[TEXT PASSAGE Boundary: Start]
Saturday, October 4, 2008

ORA-00997: Illegal use of datatype

One day you've decided to do a simple backup for your table:

create tab1_bkp as select * from tab1;

And ops - you are getting this:

ORA-00997: Illegal use of datatype.

The reason for it is that one or more columns in your table have LONG data type which could only be used for select.

The same error you will get when you try to move your table to a different tablespace.

There are a couple of ways to get around that. One is to do the export and import. This will work if you need to bring the data from this table into a different database (because you would not be able to use a database link or a COPY command due to the same reason).

The other one is to create your backup table by converting this LONG column to CLOB:

create table tab1_bkp as select a, b, c,...,to_lob(k), l,m from tab1;

Thursday, October 2, 2008

RMAN restore from un-cataloged backup

What if you need to create a duplicate database from RMAN backup on tape but because of your redundancy policy your backup is gone from RMAN catalog?
The steps below will guide you on how to do it. Same steps are applicable to a plain restore, with running restore controlfile from autobackup & restore database commands rather than a duplicate script.

Just use catalog command.
Let's assume you are doing backupsets (the approach will be the same if your are not). Copy (or ask yor sysadmin to copy) all the contents of your backup directory from tape into some location on the server, say /db/backup/DB1/. Also, copy init.ora file into $ORACLE_HOME/dbs/ and entire archive log directory into /db/archives/DB1. You will need to specify fully qualified backup piece name in the catalog command.

1.Do export ORACLE_SID=DB1
2. Connect to recovery catalog and use catalog command on every backup piece & if you want (but not necessary) on every archive log.
3. Run you duplicate script (see example in my blog).
In the script you will need to use "set until". You could do something like that:
set until time "to_date('10-01-2008' 09:05:00','mm-dd-yyyy hh24:mi:ss')";
4. If the script is missing some archive logs, you still can go into sqlplus and do:
recover database until cancel using backup controlfile;
and use cancel with no ";".
5. Alter database open resetlogs
6. Voila!
[TEXT PASSAGE Boundary: End]
[ENTRIES SUPPLIED Boundary: Start]
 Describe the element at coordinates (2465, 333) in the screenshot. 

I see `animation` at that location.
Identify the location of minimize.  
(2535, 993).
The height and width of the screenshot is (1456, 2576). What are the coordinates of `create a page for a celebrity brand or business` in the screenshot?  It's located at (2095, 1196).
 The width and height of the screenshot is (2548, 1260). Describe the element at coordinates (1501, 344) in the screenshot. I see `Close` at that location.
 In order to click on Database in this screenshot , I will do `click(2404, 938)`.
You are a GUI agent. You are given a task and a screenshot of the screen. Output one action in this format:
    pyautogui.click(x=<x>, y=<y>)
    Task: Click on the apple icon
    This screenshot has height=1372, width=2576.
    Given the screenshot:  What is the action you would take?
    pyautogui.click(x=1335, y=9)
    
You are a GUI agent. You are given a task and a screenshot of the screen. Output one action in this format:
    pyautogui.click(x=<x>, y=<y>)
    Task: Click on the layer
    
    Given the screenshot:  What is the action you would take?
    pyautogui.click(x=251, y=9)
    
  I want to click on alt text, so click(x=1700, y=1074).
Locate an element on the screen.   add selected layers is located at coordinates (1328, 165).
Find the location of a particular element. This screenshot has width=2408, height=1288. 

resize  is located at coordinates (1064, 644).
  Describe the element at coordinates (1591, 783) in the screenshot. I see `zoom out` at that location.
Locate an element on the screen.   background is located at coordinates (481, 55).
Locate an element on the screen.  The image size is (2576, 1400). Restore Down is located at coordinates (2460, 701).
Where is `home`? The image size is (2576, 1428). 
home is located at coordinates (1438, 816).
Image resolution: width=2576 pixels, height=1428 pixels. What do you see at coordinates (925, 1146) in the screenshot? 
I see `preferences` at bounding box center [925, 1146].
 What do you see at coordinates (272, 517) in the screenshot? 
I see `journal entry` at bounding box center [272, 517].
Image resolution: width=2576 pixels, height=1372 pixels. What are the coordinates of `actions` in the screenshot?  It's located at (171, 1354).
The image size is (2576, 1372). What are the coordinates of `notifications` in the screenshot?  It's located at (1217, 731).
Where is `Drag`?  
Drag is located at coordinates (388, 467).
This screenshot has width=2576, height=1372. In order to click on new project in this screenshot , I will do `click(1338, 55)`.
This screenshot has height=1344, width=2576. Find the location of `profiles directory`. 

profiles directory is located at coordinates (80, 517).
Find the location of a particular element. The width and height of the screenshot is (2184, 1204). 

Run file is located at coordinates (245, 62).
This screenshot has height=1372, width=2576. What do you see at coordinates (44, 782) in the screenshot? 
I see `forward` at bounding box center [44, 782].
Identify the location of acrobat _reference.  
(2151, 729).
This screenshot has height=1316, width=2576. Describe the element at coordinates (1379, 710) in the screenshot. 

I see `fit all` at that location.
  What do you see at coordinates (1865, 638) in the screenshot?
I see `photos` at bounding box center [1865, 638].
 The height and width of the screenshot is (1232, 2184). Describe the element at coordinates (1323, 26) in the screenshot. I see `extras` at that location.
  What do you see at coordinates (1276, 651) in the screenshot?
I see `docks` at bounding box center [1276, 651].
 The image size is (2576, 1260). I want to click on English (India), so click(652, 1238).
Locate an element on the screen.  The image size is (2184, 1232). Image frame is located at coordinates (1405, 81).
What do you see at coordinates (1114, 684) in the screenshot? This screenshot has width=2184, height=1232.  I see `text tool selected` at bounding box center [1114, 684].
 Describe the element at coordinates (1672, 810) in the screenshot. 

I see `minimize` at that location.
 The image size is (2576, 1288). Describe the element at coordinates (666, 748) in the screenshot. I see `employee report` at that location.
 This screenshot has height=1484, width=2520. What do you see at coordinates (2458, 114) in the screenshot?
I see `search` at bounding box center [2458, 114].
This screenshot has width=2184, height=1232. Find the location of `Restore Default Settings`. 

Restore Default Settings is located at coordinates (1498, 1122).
[ENTRIES SUPPLIED Boundary: End]
== PROBLEMS TO WORK ON ==
**A.** In the Oracle blog text, which directory should the init.ora file be copied into?
**B.** Please extend the Oracle blog text from where it stops.

== TASK RESPONSES ==
**A.** $ORACLE_HOME/dbs/

**B.**
One of the reasons your script would fail is that: if you do controlfile autobackup by default it goes into $ORACLE_HOME/dbs (unless you specified differently). Catalog this piece as well. On my system it is name something like "c-167655678-85745849843-00. RMAN will tell you if the one you are trying to catalog is the wrong one.

Unique Constraint Violation

Sometimes you have to run an insert-select statement which produces ORA-00001 "Unique Constraint Violation". Of course, that's because of an attemp to insert a duplicate key.
What to do if your select statement produces 300 rows out of which only 100 are duplicate keys and the rest you still need to insert?

One way to do that is to create a staging table & use MERGE statement to do the job. Lets say you have a table tab1 with a unique index on col1 and col2.

1. Create table tab1_bkp as select * from tab1;
2. Truncate table tab1;
3. Use your insert-select statement on tab1_bkp.
4. Merge into tab1 a using tab1_bkp b
on (a.col1=b.col1 and
a.col2=b.col2)
when not matched then
insert (col1,col2,....coln)
values (b.col1, b.col2,...b.coln);.
5. Drop tab1_bkp;

You are done

Friday, September 12, 2008

Introduction

Hi. My name is Greg Pisarevsky. I worked in different areas of IT for 19 years, last 8 of them as Oracle DBA. I would like to share and exchange some tips and techniques on Oracle Database Administration here. I will add some more profile-related details a little later. In the meantime, feel free to post any related comments, questions and so on. Cheers!

My hobbies include: European history, meditation, extensive stretching, reading, playing with my cat.